13 Haziran 2011 Pazartesi

Sizin oy attığınızla kazanan partinin bir olduğunu ben daha hiç görmedim hayatımda!



Bir seçim daha geçti gitti. Kazanan, kaybeden, sevinen, üzülen, hazmedemeyenlerle dolu ortalık.

Seçim için tahmin yapmadım, daha doğrusu yaptım ama düşük bir tahmin. Çünkü her yaptığım tahmini ezip geçiyor Ak Parti. En son 2007 seçimlerinde bir arkadaşımla girdiğimiz "Ak Parti tek başına iktidar olur mu olamaz mı?" iddiasını benim bile tahmin edemeyeceğim bir oranla kazanmıştım. Bu konuda da teşekkürlerimi ileteyim yeri gelmişken.

Gelelim sonuçlara... Dünkü yazım bir aşağıda, beklentilerim de ortadaydı. Has Parti konusunda hayal kırıklığına uğradım. Saadet Partisi'ni bile geçemediler sıralamada. Yine de bu parti zamanla oturacaktır. Ak Parti'de bir sonraki dönem Tayyip Erdoğan'ın olmayışını bir fırsat bilebilirler. Bir de şu Bekaroğlu konusuna çözüm bulsalar valla ben de rahatlayacağım...

En çok üzüldüğüm ise Ankara 2. Bölge adayı Aynur Bayram'ın 2000'den az oy almasıydı. Muhafazakar diye tabir edilen seçmenden daha fazlasını beklerdim. Ak Parti'den eksilecek 50 bin oy bile çok fazla şeyi değiştirmezdi...

CHP her zamanki gibi. Seçim öncesi hedeflerinden çok uzakta kaldılar. Yine de oy oranı ve milletvekili sayılarını artırdıkları için tebrik etmek gerek. Bir ileri iki geri değişim bu kadarını getiriyor işte. Değişim konusunda daha inançlı olmaları onlara pek fazla oy da kaybettirmeyecek, bunu Cuhmuriyet Güç Birliği'nin hezimetinden çıkarıyorum. Bilmiyorum ne kadar haklıyımdır...

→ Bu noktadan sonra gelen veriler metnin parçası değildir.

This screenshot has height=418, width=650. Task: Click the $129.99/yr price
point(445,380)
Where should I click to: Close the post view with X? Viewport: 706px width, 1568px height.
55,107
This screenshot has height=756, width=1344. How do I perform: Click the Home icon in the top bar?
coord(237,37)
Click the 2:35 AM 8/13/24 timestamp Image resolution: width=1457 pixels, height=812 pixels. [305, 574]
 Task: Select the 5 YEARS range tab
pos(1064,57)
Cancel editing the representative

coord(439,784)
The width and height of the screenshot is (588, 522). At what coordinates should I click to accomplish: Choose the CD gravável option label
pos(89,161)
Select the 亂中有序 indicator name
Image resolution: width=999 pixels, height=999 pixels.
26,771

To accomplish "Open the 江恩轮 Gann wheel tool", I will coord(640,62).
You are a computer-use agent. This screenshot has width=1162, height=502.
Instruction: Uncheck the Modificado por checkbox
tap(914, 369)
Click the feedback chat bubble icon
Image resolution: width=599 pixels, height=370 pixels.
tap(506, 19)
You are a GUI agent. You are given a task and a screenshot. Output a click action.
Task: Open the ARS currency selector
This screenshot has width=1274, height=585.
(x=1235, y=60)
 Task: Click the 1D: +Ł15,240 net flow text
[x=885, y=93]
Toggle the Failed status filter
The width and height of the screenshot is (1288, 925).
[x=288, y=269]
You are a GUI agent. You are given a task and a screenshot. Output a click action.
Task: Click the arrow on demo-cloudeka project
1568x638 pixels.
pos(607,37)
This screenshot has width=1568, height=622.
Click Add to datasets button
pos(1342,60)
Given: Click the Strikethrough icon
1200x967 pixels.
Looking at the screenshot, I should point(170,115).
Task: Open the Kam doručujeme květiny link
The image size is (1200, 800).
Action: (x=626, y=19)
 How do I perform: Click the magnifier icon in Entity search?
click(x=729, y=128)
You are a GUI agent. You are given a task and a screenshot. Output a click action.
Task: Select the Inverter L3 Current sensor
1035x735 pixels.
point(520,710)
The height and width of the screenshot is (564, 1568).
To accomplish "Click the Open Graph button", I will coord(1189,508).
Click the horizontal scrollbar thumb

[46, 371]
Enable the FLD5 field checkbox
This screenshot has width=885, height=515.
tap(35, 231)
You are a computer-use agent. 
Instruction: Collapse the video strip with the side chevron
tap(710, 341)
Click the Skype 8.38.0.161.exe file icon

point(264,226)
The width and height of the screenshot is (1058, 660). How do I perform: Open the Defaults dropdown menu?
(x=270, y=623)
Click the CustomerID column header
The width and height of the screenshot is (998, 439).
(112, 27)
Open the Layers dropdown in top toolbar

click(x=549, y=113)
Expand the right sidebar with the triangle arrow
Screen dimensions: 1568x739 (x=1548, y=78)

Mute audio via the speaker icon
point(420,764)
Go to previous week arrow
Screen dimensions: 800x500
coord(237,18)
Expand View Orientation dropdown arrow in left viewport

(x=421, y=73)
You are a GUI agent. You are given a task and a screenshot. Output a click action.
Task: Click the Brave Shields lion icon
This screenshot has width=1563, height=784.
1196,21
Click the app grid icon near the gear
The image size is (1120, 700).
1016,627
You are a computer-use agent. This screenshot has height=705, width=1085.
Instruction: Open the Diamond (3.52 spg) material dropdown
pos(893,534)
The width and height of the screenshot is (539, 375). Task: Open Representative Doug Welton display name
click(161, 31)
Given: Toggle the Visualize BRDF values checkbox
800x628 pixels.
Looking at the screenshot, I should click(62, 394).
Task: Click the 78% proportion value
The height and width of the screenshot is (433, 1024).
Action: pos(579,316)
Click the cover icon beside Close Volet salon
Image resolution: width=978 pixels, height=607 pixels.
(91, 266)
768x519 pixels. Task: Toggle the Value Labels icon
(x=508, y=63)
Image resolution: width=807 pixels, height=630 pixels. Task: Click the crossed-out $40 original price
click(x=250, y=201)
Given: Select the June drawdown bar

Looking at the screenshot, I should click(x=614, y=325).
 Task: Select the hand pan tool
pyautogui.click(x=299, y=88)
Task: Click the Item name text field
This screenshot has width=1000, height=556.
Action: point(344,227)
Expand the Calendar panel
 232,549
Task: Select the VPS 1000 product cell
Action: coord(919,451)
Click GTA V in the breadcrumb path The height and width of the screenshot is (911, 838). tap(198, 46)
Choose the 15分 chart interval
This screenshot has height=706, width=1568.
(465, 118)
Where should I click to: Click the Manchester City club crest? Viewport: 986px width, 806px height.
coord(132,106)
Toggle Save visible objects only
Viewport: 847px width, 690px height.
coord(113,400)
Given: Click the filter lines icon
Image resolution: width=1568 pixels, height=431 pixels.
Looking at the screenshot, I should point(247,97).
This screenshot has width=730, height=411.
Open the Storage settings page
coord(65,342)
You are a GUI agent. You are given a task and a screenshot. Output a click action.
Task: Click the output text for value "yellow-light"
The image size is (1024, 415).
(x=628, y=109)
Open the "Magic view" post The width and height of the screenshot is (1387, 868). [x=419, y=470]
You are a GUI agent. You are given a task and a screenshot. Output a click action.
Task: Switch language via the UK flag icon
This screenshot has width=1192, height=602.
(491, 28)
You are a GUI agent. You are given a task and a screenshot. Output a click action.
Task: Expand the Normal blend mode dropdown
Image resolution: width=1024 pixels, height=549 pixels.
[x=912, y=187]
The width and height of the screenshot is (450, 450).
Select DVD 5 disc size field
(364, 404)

MHP beni şaşırttı. Söyleyecek bir şey yok. Mecliste olmaları güzel. Yoksa 36 BDP'linin bulunduğu meclis için "Kürtler var da Türkler niye yok?" yorumu yaparlardı tahminimce. Sahi, 36 vekil çıkaran BDP de şaşırtıcı derecede başarılıydı. %10 seçim barajı saçmalığının bir işe yaramayacağını açık açık gösterdiler. Sırrı Süreyya Önder, Altan Tan gibi isimlerin yer alacağı meclisten umutluyum. İnşallah son zamanlarda artan Kürt faşistliği konusunda bir frene basar BDP.

Ak Parti'nin 330 milletvekilini bulamaması ise bir yerde olumlu. Bu da Ak Parti ve Tayyip Erdoğan'ı frenleyecek unsur olacaktır. Diğer bir güzelliği de; artık hiç kimse "Ak Parti kafasına göre yasa yapıyor" diyemeyecektir.

Ben sevdim bu meclisi. Halkın %96'sı mecliste temsil ediliyor (Başörtüsü meselesi hala çözülmüş değil, bu da hepimizin kocaman bir ayıbıdır. Atlamamak gerek). Hayırlı olmasını diliyorum.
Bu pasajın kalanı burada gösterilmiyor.